(Stored data entries)
Content starts
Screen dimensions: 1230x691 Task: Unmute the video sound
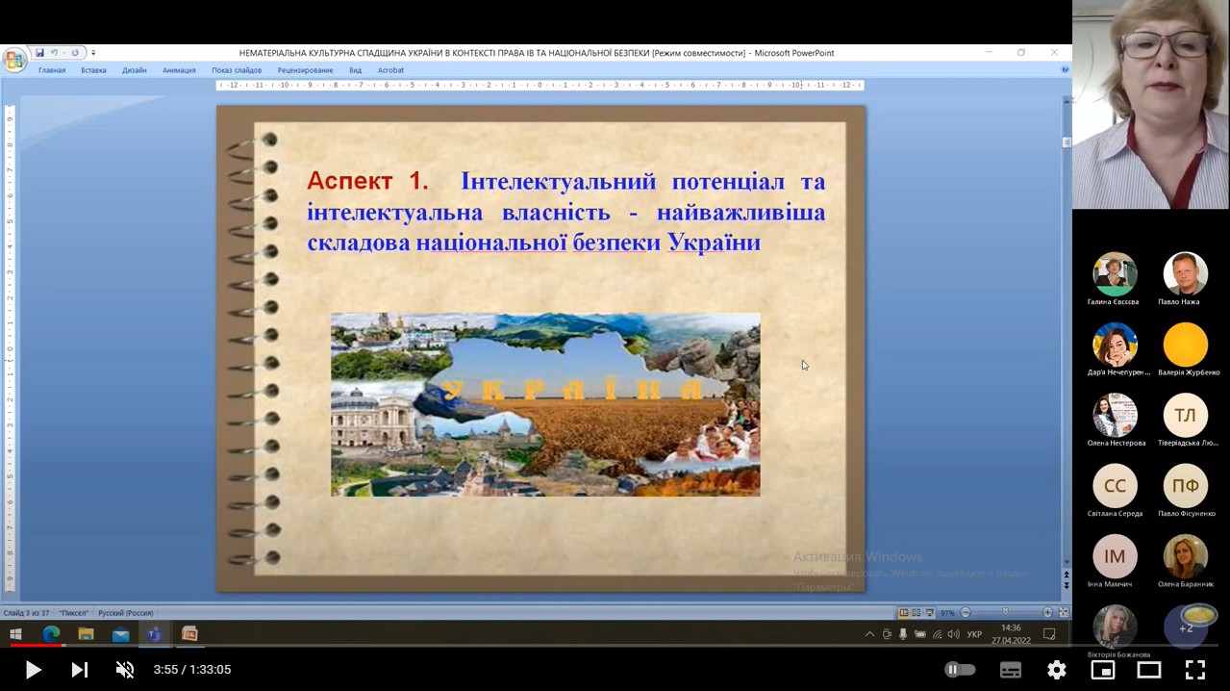point(125,670)
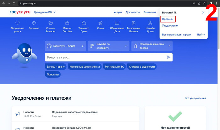The image size is (220, 130).
Task: Open Образование Дети book icon
Action: [x=117, y=23]
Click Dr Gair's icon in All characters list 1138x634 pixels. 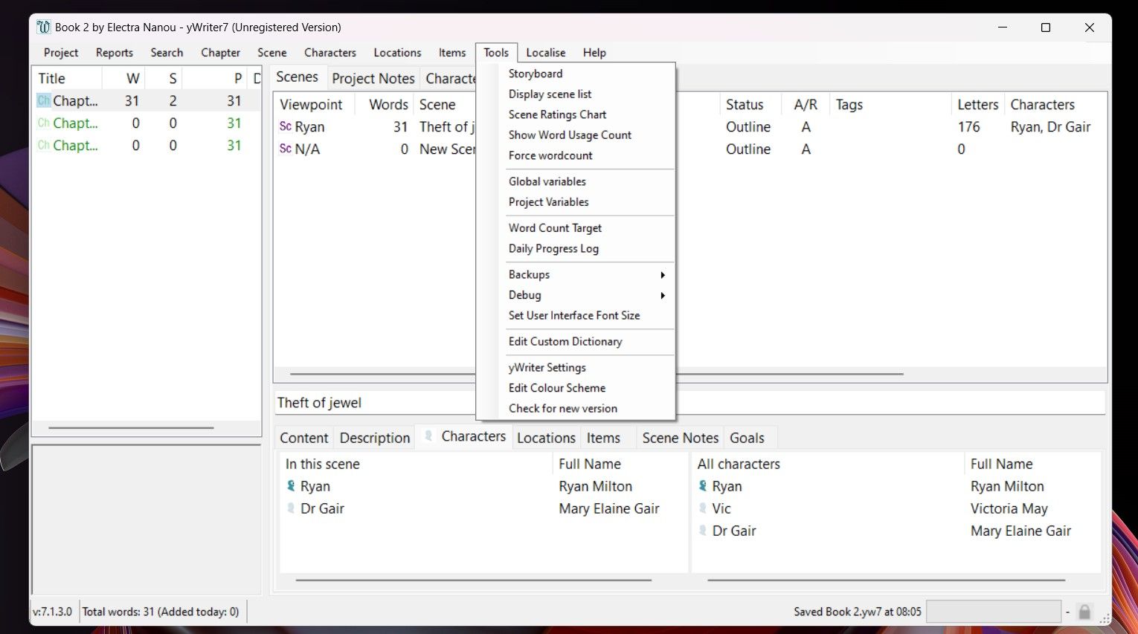click(703, 531)
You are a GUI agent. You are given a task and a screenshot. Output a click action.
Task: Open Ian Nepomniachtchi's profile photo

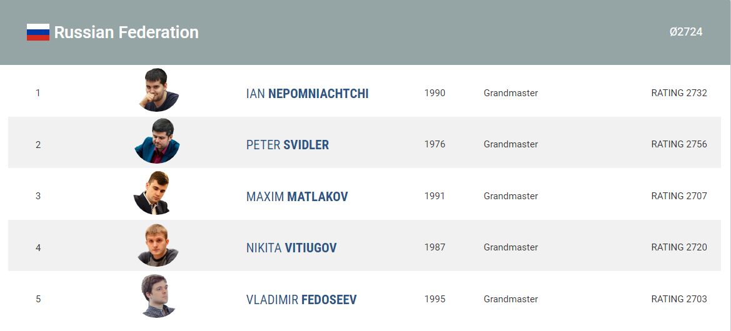tap(158, 90)
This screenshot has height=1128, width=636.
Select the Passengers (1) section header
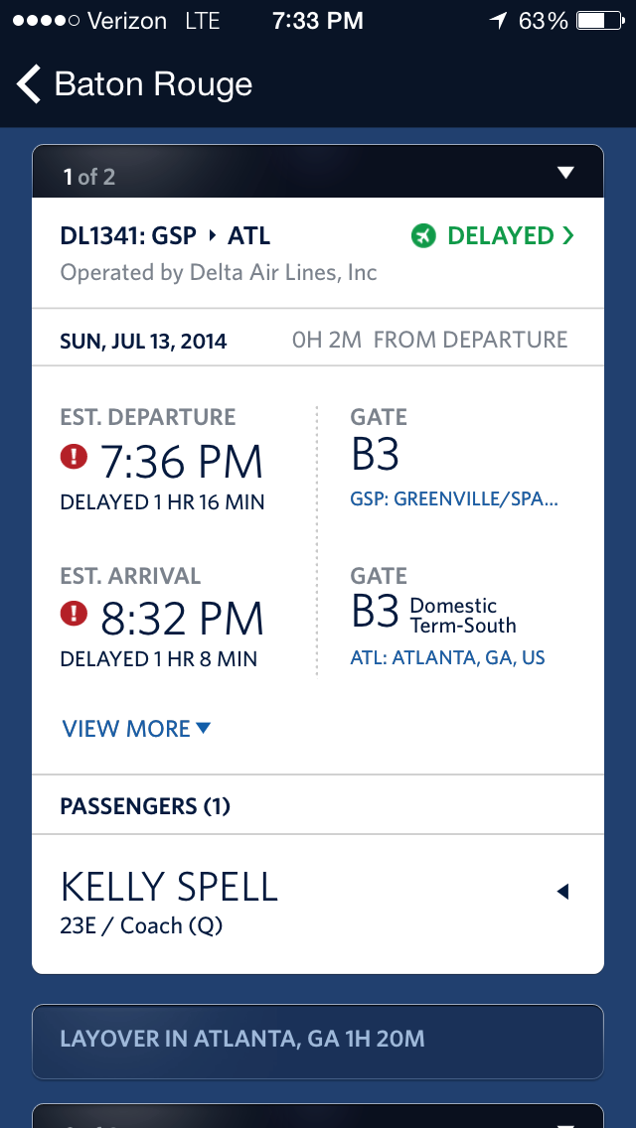tap(145, 805)
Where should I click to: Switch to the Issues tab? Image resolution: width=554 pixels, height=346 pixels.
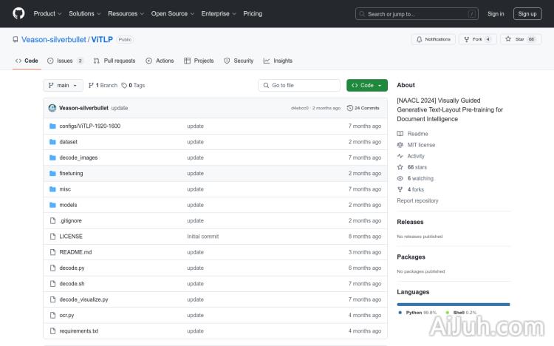click(x=65, y=61)
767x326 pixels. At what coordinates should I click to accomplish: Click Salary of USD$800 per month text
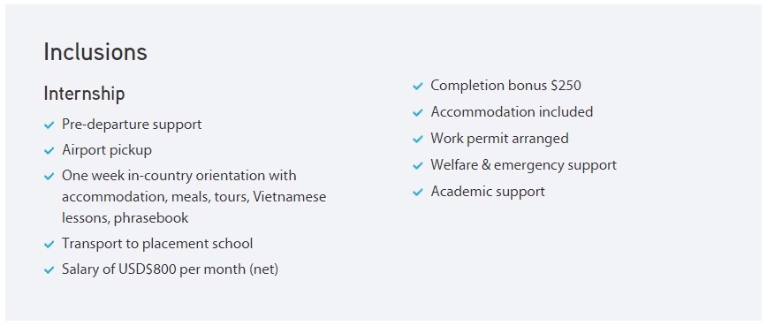point(170,269)
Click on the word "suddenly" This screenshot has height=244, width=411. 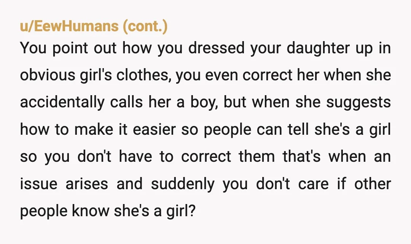tap(183, 184)
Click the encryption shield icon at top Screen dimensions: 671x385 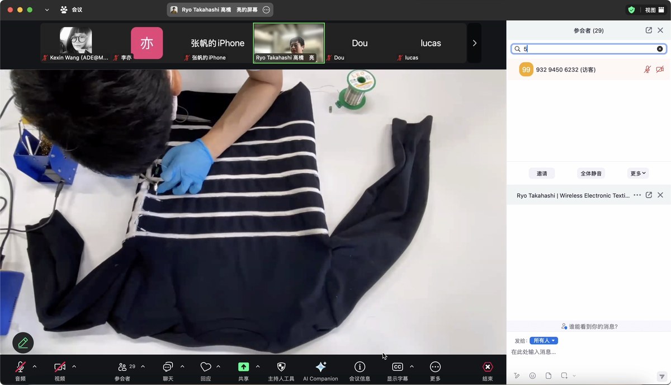[631, 10]
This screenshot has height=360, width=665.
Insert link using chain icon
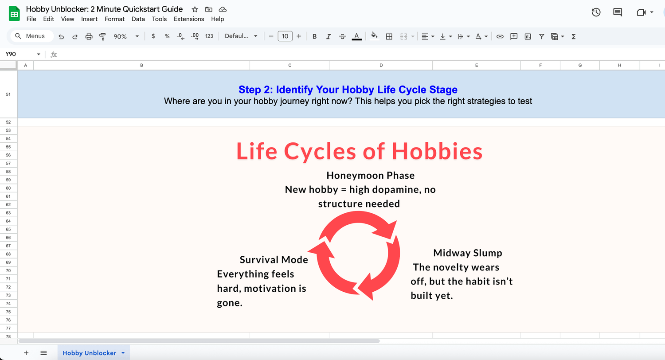[x=500, y=36]
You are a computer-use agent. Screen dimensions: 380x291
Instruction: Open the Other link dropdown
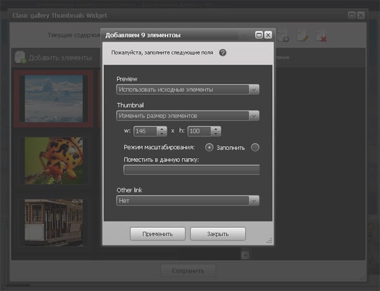pyautogui.click(x=254, y=200)
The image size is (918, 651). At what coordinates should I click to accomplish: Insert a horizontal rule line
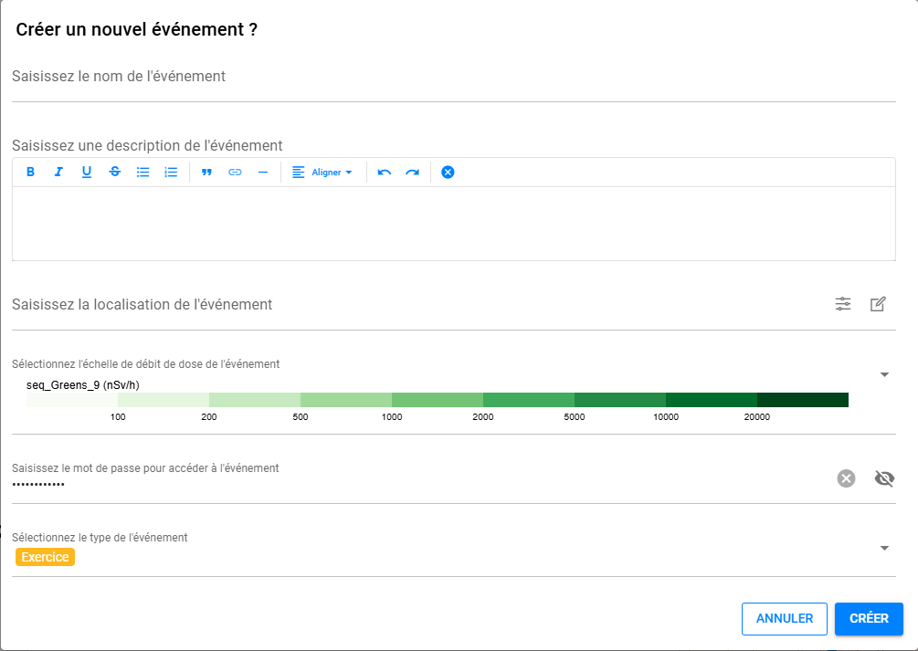tap(263, 172)
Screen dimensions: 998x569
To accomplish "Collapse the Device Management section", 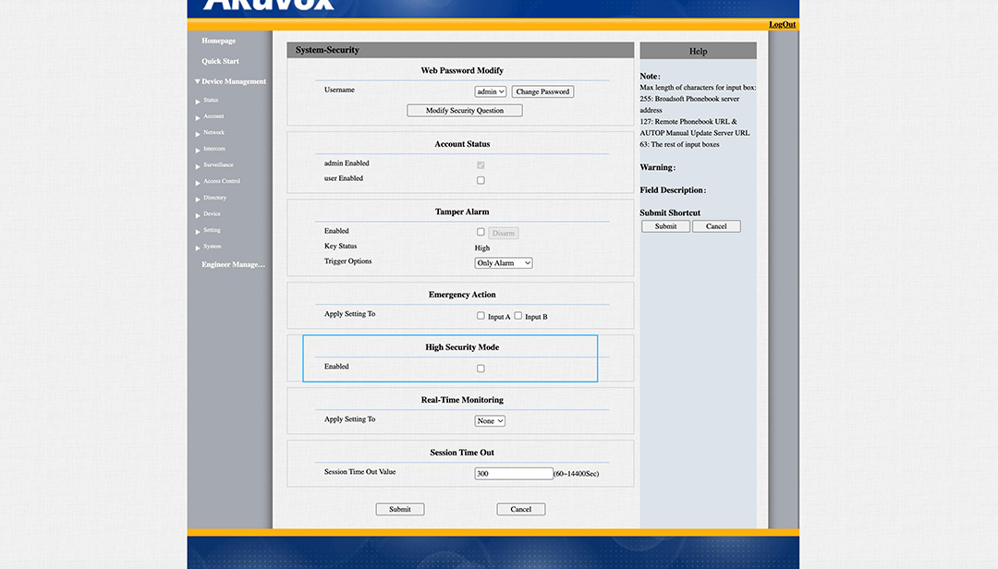I will click(x=197, y=82).
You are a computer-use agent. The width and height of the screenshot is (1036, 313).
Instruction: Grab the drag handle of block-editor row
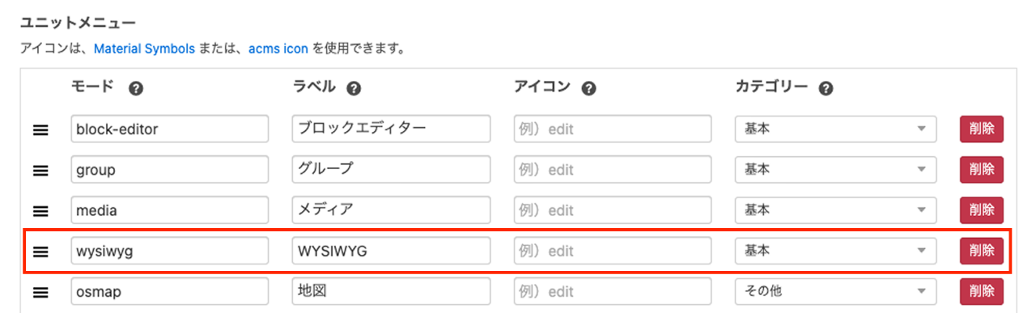pos(40,129)
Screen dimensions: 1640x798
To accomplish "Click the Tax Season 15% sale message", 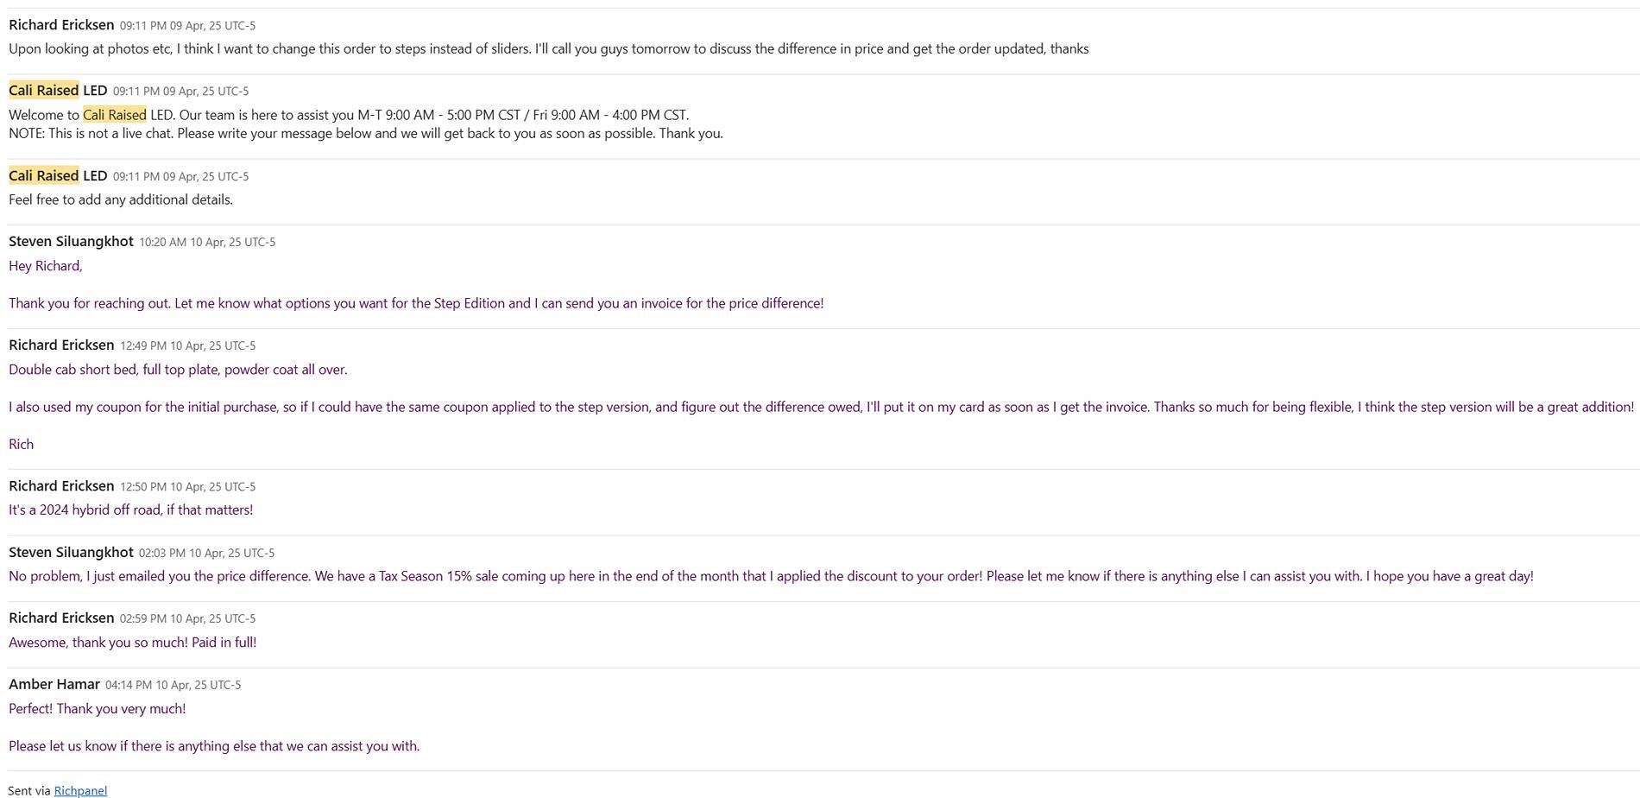I will [x=771, y=576].
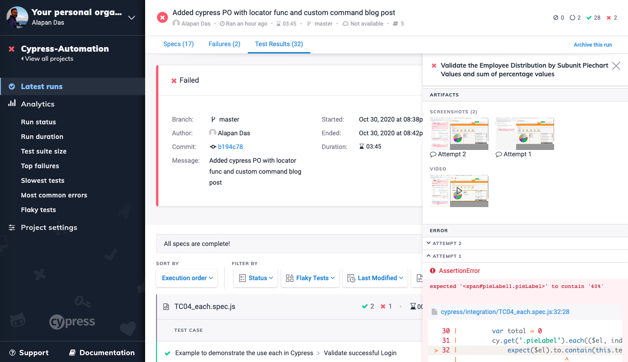Open Documentation book icon
The height and width of the screenshot is (362, 628).
(72, 352)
Content ends
● YOUR GOAL
Gather from the data above every line with the string "computer".

● EXERCISE SOLUTION
You are a computer-use agent. Screen dimensions: 380x291
You are a computer-use agent. The width and height of the screenshot is (1036, 313).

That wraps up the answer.